# vauen



## cp478 (Oct 23, 2008)

are these pipes any good and if so why is it so hard to find any for sale on the internet


----------



## Mad Hatter (Apr 8, 2007)

I know Vauen make some pretty pricey pipes. I see them a lot on Ebay but I can never find anywhere to reference the price. I'm sure they're a german made pipe but either they haven't been around long enough to have won a following here in the states or they just don't appeal to the american smokers. Might be something more of a euroyuppie type statement like a Porsche. This is a question that Dubinthedam would be most qualified to answer.


----------



## zigaretten (Oct 6, 2008)

I believe all of their sales in the USA are handled by one company:

http://www.euroamericanenterprises.com/


----------



## TOB9595 (Apr 24, 2007)

They are a very fine smoking pipe.
Keep looking and do pick one up, if you can. You will not be disappointed..
But there are so many stellar pipes out there.
Tom


----------



## DubintheDam (Jun 5, 2007)

Vauen are really the german (maybe austrian) version of Savinelli or an English version of Hardcastle or Parker, top quality real pipes at real prices...they have a very unique 1970's styling to their design...most germans...they say, start with a vauen. Think of them as the Volkswagen of German pipes....you will find very few owners of a Volkswagen who aren't ardent fans, that said many come made for 9mm filters (big in Germany).

Check DanPipes (based in Germany) below...do take the time to download their PDF brochure 15mb...probably the best pipeshop brochure in the world today...loads of Vauen's....and a great read and in english!....Enjoy

http://www.danpipe.com/dpcc-eng.html


----------



## parris001 (Mar 29, 2008)

That Dub is a wealth of information. I happened upon a vauen in a shop the other day........ if it's there when I go back I think I'll get it. (I drive a '69 VW Beetle)


----------



## Silky01 (Jul 16, 2007)

Didn't Moo just make a post about these?
The PIPOO model that is.


----------



## Mister Moo (Sep 8, 2005)

uncballzer said:


> Didn't Moo just make a post about these?
> The PIPOO model that is.


He did, u'ball'er. I have been on a regular Vauen bender lately. First I bought a mess of a meer-lined flake pipe for a buck-ninety-nine (cleaned up nice, by the way):










...then was almost immediately mesmerized by the power of *the Pipoo*.

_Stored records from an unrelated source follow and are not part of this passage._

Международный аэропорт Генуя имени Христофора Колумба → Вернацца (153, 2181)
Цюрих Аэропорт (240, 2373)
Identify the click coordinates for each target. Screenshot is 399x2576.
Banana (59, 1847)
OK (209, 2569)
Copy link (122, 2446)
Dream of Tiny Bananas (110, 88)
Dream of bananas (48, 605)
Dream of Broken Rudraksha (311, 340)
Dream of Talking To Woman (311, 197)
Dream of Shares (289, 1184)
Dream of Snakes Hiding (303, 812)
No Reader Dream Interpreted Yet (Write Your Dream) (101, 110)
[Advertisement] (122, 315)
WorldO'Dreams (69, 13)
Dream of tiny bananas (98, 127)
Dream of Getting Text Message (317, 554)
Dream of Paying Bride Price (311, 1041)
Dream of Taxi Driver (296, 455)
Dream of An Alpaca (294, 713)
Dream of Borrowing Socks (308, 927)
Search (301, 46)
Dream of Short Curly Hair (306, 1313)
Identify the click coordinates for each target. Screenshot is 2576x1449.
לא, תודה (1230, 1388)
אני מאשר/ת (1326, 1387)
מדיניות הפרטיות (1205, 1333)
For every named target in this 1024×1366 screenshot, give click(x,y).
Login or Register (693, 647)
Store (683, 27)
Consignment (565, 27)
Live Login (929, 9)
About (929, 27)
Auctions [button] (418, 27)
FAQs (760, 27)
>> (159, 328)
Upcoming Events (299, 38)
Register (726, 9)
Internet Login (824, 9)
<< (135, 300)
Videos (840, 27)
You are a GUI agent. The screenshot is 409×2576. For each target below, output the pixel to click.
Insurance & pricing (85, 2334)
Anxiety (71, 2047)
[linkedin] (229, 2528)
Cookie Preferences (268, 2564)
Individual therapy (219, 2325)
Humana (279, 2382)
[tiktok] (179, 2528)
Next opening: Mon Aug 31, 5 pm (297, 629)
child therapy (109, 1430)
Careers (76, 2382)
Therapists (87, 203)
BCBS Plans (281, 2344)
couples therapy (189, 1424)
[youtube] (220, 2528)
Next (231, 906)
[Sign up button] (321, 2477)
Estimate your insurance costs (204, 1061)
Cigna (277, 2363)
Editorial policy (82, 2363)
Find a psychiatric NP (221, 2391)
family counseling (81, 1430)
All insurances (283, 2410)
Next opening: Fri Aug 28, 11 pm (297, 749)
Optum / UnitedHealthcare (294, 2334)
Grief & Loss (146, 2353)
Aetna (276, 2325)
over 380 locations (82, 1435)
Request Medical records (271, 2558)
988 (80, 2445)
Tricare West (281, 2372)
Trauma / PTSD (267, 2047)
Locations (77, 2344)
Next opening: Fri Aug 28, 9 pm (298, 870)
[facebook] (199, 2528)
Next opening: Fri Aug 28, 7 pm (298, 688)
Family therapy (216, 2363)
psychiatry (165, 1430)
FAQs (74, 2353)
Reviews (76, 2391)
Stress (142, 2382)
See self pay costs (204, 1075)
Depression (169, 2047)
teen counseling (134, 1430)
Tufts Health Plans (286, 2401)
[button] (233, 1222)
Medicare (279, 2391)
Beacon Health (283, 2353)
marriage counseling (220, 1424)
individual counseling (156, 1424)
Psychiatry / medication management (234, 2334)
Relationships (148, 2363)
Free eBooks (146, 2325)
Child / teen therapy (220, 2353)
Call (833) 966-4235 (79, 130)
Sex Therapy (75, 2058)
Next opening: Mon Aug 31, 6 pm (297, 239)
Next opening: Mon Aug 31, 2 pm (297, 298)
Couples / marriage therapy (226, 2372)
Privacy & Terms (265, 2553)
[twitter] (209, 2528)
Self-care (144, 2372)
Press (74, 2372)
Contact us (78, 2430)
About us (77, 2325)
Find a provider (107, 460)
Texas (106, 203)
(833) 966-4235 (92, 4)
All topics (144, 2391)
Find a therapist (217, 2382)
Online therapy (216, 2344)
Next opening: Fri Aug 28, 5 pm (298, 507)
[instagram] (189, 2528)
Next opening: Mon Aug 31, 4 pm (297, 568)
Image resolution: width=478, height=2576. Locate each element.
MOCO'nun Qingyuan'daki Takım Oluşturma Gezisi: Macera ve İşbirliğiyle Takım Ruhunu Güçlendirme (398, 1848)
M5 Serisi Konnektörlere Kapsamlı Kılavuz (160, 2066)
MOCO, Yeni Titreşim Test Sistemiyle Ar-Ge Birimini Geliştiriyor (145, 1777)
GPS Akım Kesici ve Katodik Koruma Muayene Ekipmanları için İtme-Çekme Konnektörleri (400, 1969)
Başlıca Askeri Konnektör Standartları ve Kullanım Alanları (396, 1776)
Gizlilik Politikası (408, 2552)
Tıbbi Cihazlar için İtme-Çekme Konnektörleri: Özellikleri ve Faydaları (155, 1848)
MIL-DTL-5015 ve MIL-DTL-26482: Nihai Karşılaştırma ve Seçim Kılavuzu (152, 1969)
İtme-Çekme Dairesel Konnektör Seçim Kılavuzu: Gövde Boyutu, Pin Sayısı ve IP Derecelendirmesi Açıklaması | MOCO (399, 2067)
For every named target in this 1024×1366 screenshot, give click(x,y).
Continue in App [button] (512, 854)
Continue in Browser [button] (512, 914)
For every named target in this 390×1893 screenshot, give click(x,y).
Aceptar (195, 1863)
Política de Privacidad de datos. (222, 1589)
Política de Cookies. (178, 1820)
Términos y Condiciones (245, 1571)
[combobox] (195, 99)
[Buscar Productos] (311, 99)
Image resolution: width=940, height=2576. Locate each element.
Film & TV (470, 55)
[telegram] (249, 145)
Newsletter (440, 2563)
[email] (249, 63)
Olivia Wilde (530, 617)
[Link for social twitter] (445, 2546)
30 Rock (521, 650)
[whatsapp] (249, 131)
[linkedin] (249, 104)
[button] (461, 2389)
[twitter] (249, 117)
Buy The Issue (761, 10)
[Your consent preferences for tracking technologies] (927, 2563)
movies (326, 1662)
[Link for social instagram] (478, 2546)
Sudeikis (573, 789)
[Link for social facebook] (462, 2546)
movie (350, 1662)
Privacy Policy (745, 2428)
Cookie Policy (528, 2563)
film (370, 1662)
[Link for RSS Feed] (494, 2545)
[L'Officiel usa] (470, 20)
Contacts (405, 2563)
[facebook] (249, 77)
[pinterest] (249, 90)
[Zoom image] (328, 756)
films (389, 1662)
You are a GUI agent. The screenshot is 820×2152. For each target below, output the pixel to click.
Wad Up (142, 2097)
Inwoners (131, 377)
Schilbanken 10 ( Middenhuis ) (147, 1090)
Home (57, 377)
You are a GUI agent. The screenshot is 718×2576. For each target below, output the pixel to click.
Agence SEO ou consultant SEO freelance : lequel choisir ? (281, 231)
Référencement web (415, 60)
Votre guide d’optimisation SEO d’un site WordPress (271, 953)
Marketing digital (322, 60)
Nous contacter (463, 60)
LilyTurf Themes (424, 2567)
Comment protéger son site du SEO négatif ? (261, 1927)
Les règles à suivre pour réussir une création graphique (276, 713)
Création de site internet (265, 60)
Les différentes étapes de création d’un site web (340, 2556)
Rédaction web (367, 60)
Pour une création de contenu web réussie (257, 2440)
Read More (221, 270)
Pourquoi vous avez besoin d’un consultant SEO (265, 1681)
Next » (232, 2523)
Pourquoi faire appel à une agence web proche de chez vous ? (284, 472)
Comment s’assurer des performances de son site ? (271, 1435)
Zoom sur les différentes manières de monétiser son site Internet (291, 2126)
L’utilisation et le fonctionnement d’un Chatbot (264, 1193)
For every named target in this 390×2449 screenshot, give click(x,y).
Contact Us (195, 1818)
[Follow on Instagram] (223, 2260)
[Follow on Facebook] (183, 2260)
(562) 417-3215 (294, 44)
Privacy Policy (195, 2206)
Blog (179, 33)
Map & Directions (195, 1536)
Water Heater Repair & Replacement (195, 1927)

The little meer-lined jobbie got me looking for more Vauen info and, like cp478, I was surprised how little there was to learn. Like many price/value pipes my Vauen was well made but sports a confused grain - no fills.


----------



## cp478 (Oct 23, 2008)

thank you all for the info, i just found it confusing that the few that are on ebay are so high and yet on the web you can hardly find them.


----------



## Mister Moo (Sep 8, 2005)

http://www.vauen.de/eng/default.htm


----------



## Phlegmatic (Aug 1, 2008)

Mooo!




:tu


----------



## TheTraveler (Aug 20, 2008)

Phlegmatic said:


> Mooo!
> 
> :tu


That's a SWEET meer! 

Or is it a moorschaum?
:r :r :r


----------



## Mister Moo (Sep 8, 2005)

Phlegmatic said:


> Mooo!
> 
> :tu


How gorgeous is that?! A pipe to match my Mukka Coffee Maker - finally. There is no end to good taste here at CS.  p :hc


----------



## cp478 (Oct 23, 2008)

still trying to come up with one of these.

thank you all for the info.


----------



## selleri (Feb 6, 2008)

Love the look of Vauen Tapio's. Would get one if they were a bit cheaper, a bit over my price range at the moment.

https://www.cigarworld.de/shop/detail.php4?artnr=90000877&PHPSESSID=43tsh9rv996imju1apdq1elcf0


----------



## DubintheDam (Jun 5, 2007)

Check this one out, I love it.....The Sioux Indian pipe, made from different types of wood, is a coveted collector's item for pipe smokers and nonsmokers alike. An acrylic mouthpiece assures hygienic smoking.
Authentically, this pipe is shipped with a leather carrying case and a DVD copy of the movie "Danc with Wolves". A smaller pouch has room for three filters. These pipes can be cleaned with our extra long pipe cleaners.

http://www.pipe-shop.net/Shop/cgi-bin/his-webshop.cgi?f=NR&c=Sioux&t=tobacco_pipe


----------



## cp478 (Oct 23, 2008)

ive been trying like crazy to win several vauen pipes on ebay but apparently everyone is interested, as they seem to be hard to find and even harder to win on ebay.

well theres always next time!


----------